Directions -
Every line from the one with "The image size is (1206, 980)." through the end of the records below should be restated word for word, and nothing outside that span.

________

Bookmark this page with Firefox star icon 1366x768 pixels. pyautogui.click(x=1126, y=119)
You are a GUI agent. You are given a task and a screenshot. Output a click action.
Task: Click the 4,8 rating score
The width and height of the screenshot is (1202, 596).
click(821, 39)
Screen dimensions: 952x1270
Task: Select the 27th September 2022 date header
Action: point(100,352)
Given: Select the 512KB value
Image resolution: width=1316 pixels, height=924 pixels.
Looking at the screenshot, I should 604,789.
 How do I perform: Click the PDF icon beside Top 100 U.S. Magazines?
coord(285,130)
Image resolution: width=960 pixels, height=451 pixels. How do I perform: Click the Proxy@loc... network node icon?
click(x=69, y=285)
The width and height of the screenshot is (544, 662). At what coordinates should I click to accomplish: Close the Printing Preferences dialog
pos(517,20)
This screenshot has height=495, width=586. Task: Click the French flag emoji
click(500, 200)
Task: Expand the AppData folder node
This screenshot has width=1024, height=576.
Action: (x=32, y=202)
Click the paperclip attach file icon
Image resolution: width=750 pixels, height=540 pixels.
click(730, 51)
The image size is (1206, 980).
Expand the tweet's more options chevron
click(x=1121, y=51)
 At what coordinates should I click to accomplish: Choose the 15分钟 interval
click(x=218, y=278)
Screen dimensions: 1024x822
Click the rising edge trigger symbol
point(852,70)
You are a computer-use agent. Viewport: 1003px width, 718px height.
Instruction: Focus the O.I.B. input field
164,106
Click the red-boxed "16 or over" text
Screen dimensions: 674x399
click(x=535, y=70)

________

Worked solution -
The image size is (1206, 980).
Expand the tweet's more options chevron
click(x=1121, y=51)
 At what coordinates should I click to accomplish: Choose the 15分钟 interval
click(x=218, y=278)
Screen dimensions: 1024x822
Click the rising edge trigger symbol
point(852,70)
You are a computer-use agent. Viewport: 1003px width, 718px height.
Instruction: Focus the O.I.B. input field
164,106
Click the red-boxed "16 or over" text
Screen dimensions: 674x399
click(x=535, y=70)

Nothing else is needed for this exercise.